Following on from 2019’s Hieronymous Bosch influenced ‘Garden of Earthly Delights’ Norwegian vocalist, pianist and composer Susanna (Wallumrød) channels another concept album that further combines literate prose with a persuasive pose.

Joining the ranks of artists that veer from Claude Debussy to The Doors, Bob Dylan and Scott Walker, Susanna delves into the oeuvre of French anti-establishmentarian poet, Charles Baudelaire to create this sparse, minimalist and eerie tribute. By adapting ten texts from his scandalous masterwork The Flowers of Evil which address the role of evil in human existence, the possibility of nefarious external forces out to disrupt and corrupt and the seamy sides to life she proffers a treatise for times of tumult.

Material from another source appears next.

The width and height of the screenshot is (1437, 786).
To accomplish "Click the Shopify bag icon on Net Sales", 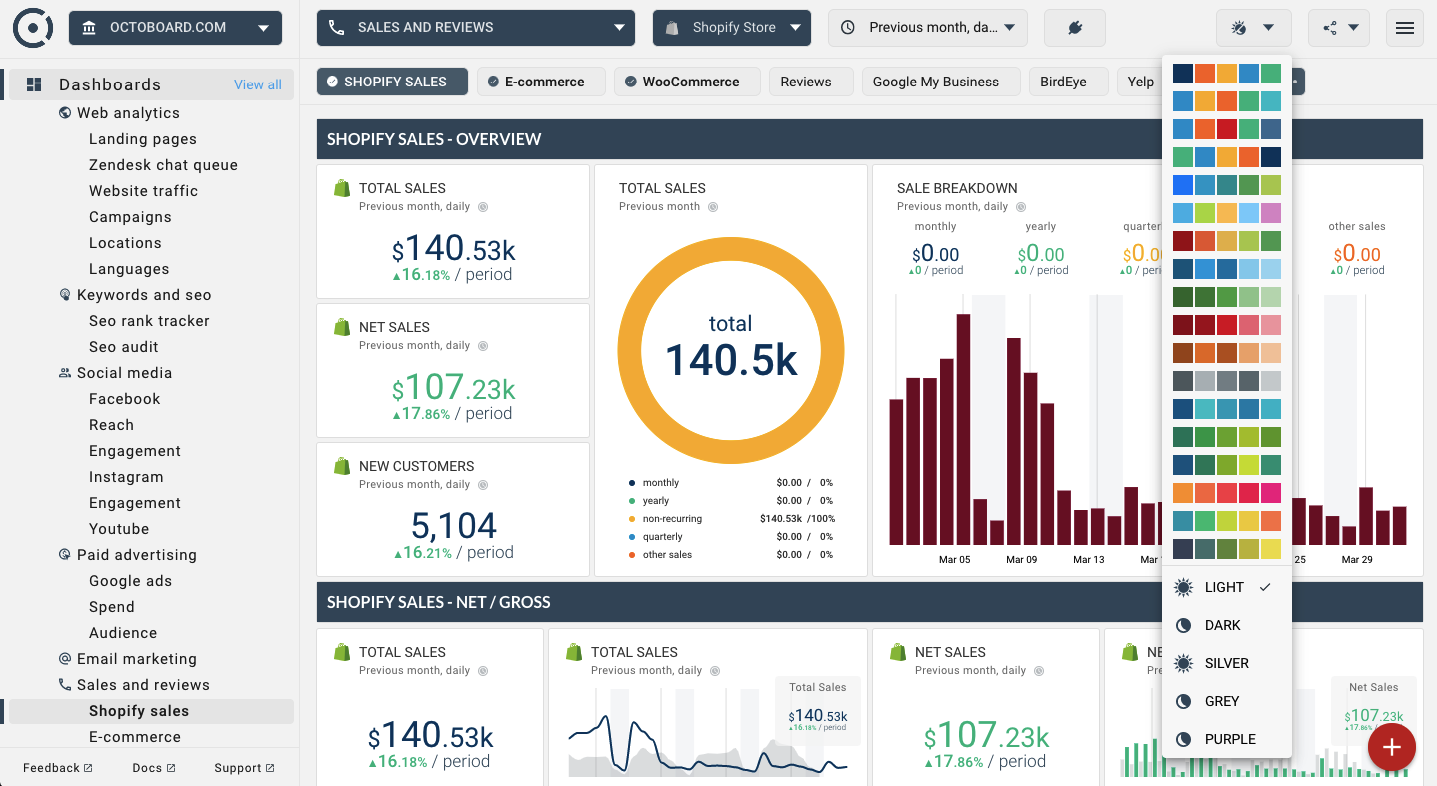I will point(341,327).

Baudelaire’s persistent diseased physical state (in)advertently infused and imbued his work with an abject and decadent perception, his hazed state prone to producing fevered horrorscapes populated by a roll call of malcontents and spectral netherworld entities. Opener ‘The Dancing Snake’ does nothing to rectify the slippery serpent’s (‘with the shimmering skin’) bad reputation, as far back as the biblical paradise of Eden its role as harbinger of downfall was cast. ‘The Vampire’ is a quasi-upbeat ode (think a scolding Kate Bush) to the weak, the ignoble, the parasitic, the addict, as Susanna notes: ‘as the drunkard is to his bottle, as the gambler is to his game’. An autobiographical admission on Baudelaire’s part in his own misfortunes?

Susanna captures, bottles and surreptitiously throttles this veritable horrorshow augmented solely and purely by the bleakly sleek piano. The absence of presence of other sounds only enhances the brevity and gravity of the subject matter, these songs breathe outwards and gasp inwards. At times she evokes a glacial Joni Mitchell, a barely suppressed agile-fragility is latent and lurking throughout.

Addressing the dictated dichotomies of life that surround, ground and confound (life amongst the ruins of death; virtue versus vice), that contain, maintain and restrain within structures and strictures, it’s a fine line between balance and lost footings.

Susanna’s work constantly posits the conundrum ‘how do we survive and thrive in a world of disarray and continued assaults on human nature’? By applying Baudelaire’s tortured postulations and uneased ululations one solution may be to step outside to jump back in. Afresh, anew, again.